I take a deep breath: one way or another I gotta to get this over with. I knock.

  She tells me to enter so I do. She’s sitting in a chair behind a desk, her back towards me. She tells me to sit so I do that too. Her office is much bigger than any of the chambers on Carousel B, with space for two desks and a couple of guest chairs. There’s a door at the far end, it’s open showing the personal head and bedroom, laid out shotgun style. The plush carpet has a big inlaid logo of the Corps in blue, gold, and black. Everything smells new.

  The captain is concentrating on a pad on her work desk, surrounded by comm gear and situational displays. Her desk is littered with pads and instruments I ain’t never seen before; the shelves above her are equally littered with trophies and plaques from God knows what. To her right is a cabinet, to her left a small combination safe. She swivels in her chair to face me, her eyebrows low over her gray eyes. “Yuuta, are you going to be a problem for me?”

  I’m gonna guess she’s talking about the fight with Louis. “No ma’am, Captain, I will not. That will never happen again.”

  The sleeves of her flight suit are unzipped, showing her slender but muscular forearms. There’s a big tattoo of a skull pierced by a dagger on her right arm. “What really happened been you and O’Neil? You two having some kind of pissing contest?”

  “We had a misunderstanding. We talked it over a few minutes ago.

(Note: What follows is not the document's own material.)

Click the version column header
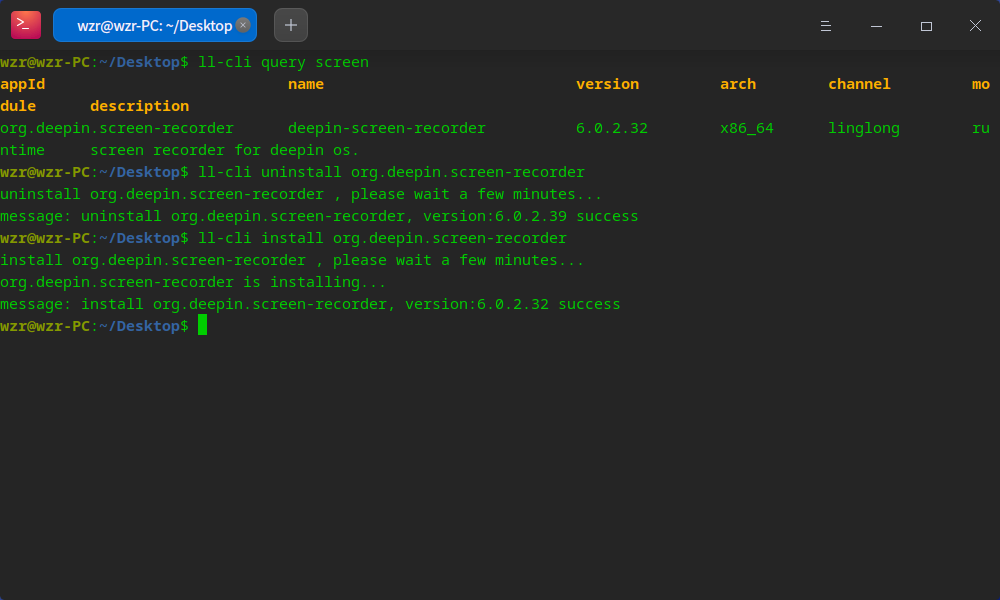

There will be no problems between him and me, Captain. Honest.” She locks her trademark glare on my eyes. She’s sizing me up. But that’s OK, I got nothing to hide; just bein’ truthsome. Kind of.

  Her right eyebrow peaks up. “I know it’s about Katya, I’m not blind. You two young men are going to have to get along, whatever it takes. Just so you know, Yuuta, I could throw you out the airlock and there would be no questions asked. Some people would thank me. And I won’t hesitate to do that if I feel that you have become a danger to this crew or the mission. That is both my right and my duty as captain of this vessel.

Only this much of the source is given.